To go back seven posts, to before we were interrupted by the sad news of Scott Walker's death, we were talking of Mary Wells' debut single for Motown, the self penned "Bye Bye Baby". Apart from Berry Gordy, who gave himself a credit for setting it to music, there was another claimant to the authorship by the name of Johnnie Mae Matthews who later said she'd completed the song when Mary Wells had come to her with just the chorus, Personally, I don't buy it. I may be wrong, but Mary seems to have a real proprietary feel about her as she sings "By By Baby", taking her chance by the neck and hanging onto it for dear life.

But Berry Gordy himself did acknowledge Johnnie Mae's importance in Motown's early days.
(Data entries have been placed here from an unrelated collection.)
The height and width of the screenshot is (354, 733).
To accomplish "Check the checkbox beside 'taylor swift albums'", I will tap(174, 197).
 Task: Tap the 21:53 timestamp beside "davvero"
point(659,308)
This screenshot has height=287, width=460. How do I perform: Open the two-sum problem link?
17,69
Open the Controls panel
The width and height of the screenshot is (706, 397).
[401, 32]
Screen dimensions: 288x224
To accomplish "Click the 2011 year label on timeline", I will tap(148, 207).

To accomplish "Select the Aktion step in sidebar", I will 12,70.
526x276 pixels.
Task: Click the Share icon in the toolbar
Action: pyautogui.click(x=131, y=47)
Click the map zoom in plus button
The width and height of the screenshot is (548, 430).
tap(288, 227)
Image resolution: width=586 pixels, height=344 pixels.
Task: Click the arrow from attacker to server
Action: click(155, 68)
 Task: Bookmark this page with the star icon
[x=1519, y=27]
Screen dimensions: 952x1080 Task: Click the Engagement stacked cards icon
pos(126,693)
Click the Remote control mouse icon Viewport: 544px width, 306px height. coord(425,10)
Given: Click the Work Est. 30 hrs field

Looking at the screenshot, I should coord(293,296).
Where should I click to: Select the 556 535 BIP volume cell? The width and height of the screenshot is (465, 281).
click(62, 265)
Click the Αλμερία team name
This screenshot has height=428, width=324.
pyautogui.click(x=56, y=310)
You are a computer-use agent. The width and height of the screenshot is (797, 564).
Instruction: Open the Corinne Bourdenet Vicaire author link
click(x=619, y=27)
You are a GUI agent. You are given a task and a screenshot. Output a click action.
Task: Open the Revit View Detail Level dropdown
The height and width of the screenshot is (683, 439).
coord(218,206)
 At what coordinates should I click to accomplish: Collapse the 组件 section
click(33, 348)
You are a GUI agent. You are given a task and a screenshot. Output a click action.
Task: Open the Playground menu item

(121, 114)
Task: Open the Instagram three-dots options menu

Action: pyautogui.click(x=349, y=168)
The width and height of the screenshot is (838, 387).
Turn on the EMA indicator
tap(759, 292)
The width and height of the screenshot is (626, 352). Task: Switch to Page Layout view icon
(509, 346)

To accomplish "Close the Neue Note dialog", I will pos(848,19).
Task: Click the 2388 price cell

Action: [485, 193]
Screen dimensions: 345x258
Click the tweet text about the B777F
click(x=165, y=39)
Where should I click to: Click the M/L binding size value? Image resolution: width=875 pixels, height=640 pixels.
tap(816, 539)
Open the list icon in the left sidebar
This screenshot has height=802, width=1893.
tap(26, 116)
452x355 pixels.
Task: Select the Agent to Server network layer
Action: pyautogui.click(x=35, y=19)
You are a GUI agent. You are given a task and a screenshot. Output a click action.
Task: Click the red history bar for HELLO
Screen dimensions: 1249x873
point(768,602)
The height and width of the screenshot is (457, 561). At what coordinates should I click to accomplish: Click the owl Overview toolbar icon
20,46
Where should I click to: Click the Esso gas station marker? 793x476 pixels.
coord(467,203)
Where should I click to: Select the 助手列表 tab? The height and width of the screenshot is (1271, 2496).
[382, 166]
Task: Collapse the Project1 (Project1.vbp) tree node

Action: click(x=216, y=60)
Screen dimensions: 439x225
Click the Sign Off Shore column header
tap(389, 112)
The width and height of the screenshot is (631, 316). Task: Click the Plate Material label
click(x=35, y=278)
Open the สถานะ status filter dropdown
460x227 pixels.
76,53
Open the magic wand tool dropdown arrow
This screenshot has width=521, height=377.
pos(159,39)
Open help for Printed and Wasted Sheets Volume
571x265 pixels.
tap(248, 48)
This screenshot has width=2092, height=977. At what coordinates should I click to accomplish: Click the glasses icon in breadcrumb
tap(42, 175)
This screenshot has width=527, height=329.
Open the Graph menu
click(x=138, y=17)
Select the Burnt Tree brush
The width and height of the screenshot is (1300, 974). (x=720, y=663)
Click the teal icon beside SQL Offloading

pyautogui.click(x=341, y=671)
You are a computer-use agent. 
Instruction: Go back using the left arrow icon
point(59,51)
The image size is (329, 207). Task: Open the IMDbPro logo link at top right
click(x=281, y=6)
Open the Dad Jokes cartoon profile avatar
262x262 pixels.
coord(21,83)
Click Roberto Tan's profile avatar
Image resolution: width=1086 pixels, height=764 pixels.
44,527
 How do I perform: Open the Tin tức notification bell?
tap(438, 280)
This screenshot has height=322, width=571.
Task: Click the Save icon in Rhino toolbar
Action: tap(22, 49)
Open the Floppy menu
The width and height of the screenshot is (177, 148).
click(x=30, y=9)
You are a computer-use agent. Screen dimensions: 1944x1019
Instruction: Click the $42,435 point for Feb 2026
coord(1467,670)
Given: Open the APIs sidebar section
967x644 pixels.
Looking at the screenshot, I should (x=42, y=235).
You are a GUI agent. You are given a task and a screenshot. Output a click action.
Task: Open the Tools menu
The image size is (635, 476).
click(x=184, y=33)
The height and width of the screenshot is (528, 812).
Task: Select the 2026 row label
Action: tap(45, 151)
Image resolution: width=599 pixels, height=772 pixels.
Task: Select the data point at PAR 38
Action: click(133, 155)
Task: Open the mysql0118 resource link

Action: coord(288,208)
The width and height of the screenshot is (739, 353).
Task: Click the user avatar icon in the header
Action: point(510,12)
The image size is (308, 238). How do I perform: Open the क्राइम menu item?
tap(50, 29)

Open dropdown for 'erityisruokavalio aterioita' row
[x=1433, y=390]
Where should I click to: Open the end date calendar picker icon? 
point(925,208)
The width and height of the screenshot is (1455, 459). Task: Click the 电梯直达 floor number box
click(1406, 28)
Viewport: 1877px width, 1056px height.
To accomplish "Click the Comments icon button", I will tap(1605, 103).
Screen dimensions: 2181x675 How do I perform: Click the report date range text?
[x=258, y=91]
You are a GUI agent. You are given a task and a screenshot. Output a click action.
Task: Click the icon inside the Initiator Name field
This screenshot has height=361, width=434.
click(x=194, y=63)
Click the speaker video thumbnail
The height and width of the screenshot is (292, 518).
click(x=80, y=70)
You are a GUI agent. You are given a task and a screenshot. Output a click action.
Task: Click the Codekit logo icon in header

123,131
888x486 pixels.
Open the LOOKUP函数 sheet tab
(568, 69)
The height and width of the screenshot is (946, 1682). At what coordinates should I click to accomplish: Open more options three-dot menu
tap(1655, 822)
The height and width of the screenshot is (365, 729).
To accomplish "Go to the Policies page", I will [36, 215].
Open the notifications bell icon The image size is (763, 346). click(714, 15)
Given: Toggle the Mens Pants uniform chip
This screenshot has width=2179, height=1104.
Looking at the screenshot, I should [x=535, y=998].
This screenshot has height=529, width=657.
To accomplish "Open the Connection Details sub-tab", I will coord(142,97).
She had already had the experience in 1958 of setting up her own record company, with the prescient name of the Northern Recording Company, in Detroit, and was first port of call for Gordy whenever he needed advice.

Besides being the first black woman in the world to set up her own recording label, she was no mean singer as this piece of proto Tamla shows, her vocal phrasings strongly influenced by Smokey Robinson - or was it the other way round? Certainly there's more than a hint of the instrumental break here on the Miracles' "If You Can Want" which came out a year after this in 1968, and I can't help wondering if Robert Plant heard it too.